Limits of topological protection under local periodic driving

TL;DR

This paper investigates how local periodic driving affects topological edge states in Floquet systems, revealing that dynamic perturbations can cause edge state depopulation despite static topological protection.

Contribution

The study demonstrates the limits of topological protection under local periodic driving using experimental quantum simulators and Floquet analysis.

Findings

Local periodic driving can depopulate topological edge states.

Coupling of Floquet replicas to bulk bands causes edge state decay.

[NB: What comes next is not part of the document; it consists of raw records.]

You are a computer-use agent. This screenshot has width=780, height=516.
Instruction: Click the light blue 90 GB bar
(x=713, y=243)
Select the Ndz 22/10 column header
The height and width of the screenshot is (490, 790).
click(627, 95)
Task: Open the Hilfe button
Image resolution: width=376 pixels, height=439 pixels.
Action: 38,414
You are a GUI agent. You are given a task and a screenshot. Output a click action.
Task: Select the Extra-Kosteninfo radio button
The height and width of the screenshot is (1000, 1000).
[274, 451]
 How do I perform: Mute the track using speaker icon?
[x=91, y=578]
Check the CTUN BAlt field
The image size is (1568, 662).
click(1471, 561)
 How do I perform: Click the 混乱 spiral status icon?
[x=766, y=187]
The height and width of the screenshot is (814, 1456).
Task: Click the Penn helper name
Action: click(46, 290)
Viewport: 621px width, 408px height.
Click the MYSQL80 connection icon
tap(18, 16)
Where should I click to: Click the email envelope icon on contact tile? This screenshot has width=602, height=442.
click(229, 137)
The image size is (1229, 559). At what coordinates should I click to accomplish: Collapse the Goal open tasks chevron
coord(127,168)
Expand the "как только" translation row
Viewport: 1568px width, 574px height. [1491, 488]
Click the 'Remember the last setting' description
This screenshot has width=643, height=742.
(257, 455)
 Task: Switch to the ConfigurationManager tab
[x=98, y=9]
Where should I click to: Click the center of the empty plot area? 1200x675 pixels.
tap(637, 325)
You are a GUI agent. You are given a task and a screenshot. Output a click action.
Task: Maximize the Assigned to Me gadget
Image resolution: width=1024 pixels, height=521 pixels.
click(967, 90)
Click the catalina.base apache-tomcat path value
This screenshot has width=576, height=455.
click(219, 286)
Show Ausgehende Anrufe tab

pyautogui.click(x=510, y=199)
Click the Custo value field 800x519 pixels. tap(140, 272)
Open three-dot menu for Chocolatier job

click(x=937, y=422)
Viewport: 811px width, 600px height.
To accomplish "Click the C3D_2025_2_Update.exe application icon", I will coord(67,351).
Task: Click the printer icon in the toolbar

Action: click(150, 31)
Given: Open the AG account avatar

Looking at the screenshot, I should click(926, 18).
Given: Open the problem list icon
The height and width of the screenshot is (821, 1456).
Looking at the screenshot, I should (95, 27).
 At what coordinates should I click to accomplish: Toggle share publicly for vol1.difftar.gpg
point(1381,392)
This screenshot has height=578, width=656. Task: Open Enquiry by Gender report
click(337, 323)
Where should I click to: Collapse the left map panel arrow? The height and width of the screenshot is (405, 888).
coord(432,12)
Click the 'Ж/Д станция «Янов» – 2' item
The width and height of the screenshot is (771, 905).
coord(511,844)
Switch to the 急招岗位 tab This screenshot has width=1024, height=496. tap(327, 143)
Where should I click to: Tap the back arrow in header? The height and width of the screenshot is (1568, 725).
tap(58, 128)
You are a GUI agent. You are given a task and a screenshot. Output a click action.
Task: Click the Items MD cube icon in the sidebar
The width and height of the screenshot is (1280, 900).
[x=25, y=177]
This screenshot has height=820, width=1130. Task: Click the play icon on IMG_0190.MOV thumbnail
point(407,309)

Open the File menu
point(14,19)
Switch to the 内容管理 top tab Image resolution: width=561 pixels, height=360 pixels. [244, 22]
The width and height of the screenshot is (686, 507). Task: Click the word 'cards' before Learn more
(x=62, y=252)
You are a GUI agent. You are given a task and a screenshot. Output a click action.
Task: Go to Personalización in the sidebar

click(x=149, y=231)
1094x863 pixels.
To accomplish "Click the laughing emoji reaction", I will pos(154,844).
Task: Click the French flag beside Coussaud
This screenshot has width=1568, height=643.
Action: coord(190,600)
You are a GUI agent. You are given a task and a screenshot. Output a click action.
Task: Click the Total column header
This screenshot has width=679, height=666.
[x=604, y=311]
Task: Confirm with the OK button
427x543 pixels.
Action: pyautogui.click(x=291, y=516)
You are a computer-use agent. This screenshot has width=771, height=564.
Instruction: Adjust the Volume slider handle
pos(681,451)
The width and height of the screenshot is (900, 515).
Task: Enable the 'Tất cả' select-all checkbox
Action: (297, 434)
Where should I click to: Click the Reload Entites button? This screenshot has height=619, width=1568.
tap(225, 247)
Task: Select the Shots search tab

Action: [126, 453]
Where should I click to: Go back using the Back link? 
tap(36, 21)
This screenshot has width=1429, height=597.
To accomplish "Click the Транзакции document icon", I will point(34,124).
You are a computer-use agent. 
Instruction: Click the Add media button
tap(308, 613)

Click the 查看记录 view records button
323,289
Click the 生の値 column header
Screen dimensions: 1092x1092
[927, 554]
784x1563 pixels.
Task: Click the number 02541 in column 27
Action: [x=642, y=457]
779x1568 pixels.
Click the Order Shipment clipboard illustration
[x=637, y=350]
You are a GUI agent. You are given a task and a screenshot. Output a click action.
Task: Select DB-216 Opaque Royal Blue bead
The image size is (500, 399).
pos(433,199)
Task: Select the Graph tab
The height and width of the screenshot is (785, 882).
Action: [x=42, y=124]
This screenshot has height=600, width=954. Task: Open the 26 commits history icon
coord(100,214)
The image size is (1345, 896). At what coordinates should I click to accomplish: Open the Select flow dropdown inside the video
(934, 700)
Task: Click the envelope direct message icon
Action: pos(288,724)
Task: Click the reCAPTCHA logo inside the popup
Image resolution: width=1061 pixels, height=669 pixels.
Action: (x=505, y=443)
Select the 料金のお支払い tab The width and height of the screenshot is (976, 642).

Experimental and numerical results agree on depopulation mechanisms.

Abstract

The bulk-edge correspondence guarantees that the interface between two topologically distinct insulators supports at least one topological edge state that is robust against static perturbations. Here, we address the question of how dynamic perturbations of the interface affect the robustness of edge states. We illuminate the limits of topological protection for Floquet systems in the special case of a static bulk. We use two independent dynamic quantum simulators based on coupled plasmonic and dielectric photonic waveguides to implement the topological Su-Schriefer-Heeger model with convenient control of the full space- and time-dependence of the Hamiltonian. Local time periodic driving of the interface does not change the topological character of the system but nonetheless leads to dramatic changes of the edge state, which becomes rapidly depopulated in a certain frequency window. A theoretical Floquet analysis shows that the coupling of Floquet replicas to the bulk bands is responsible for this effect. Additionally, we determine the depopulation rate of the edge state and compare it to numerical simulations.